> [Text segment]
Yes , you can find it at the right price at the big sign shops, they use it all the time for signs, check out the glues they use at the same place/time..
Plus check out the trash can , so real deals, they use the old frames all the time and just replace the sign with some new background lexan, white the norm,with a good jig saw and a metal cutting blade you can get a piece just the right size for the top..put your battery power jig saw in your car/truck and just cut out what you need if you don't mine getting in the trash can  but ask 1st.you never know they may say no but say,come on in and I will just give you some.. we have tons on cut off's, most people are nice once you tell them what you are doing with it and some are real PITA people..
i.e. I have some glass windows out by the curb 4' x 7' with a sign on it "Free ,I have 8 just ask if you want more than just one" a woman last night stop by and ask if see could have one and I said yes, I said what are you going to do with it, and see told me and I said, you don't want to use it for that type of job BUT I have some more in the garage, that will work for you I'm sure, she took a 1/4" x 3' x 6' pane (one of the 6) for a small table top  and still have tons of glass in the garage ( 1/4" x6' x8' and down from that size) so to say it helps if you ask 1st.

> [Your task]
Continue the forum post about getting scrap lexan and glass for free.

> [Information supplied]
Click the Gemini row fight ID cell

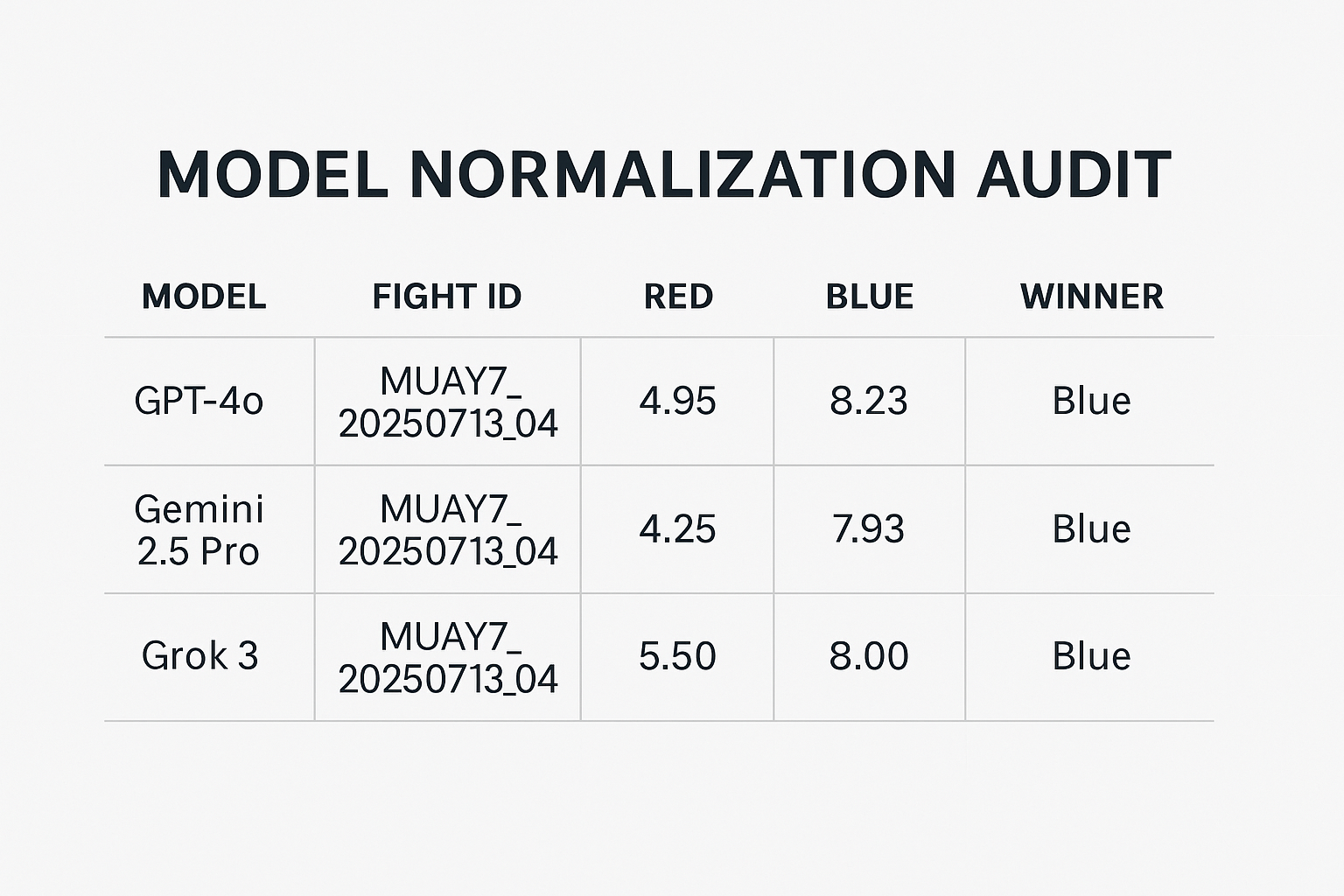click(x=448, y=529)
==
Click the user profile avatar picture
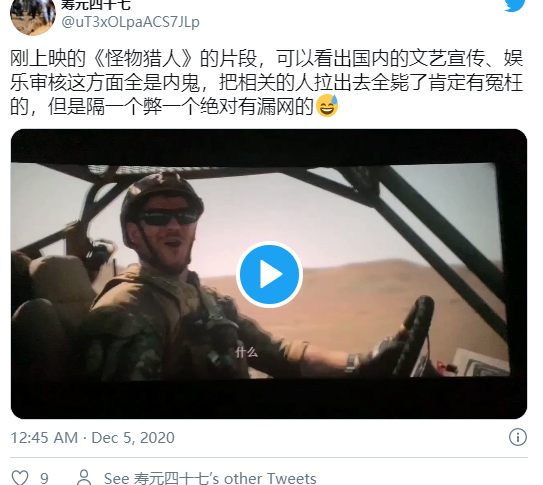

> [Task answer]
=====



mtnmaniac said:


> I see your points. Hmmmm, I wonder if they sell sheets of Lexan. That would be cool.
> 
> Anyways, maybe I'll just cut a rabbet on the 2x4 frame to inlay the mdf to keep edges from chipping off during all the moving.


----------



## mtnmaniac (Aug 24, 2010)

I don't get much TV, and barely have time to watch anyway. But last night I watched a bunch of online episodes of The Router Workshop. I like their table and their fence technique, but will make my own personal touches to it. I am wondering what that plastic bar they used for a fence was and where they get it though?


----------



## jschaben (Jun 21, 2009)

mtnmaniac said:


> I see your points. Hmmmm, I wonder if they sell sheets of Lexan. That would be cool.
> 
> Anyways, maybe I'll just cut a rabbet on the 2x4 frame to inlay the mdf to keep edges from chipping off during all the moving.


Hi DJ - I get Lexan tails off eBay. Price is generally pretty decent but shipping will kill it. Pay attention to the vendor location. Can get some deals if you can pick it up.


----------



## bobj3 (Jan 17, 2006)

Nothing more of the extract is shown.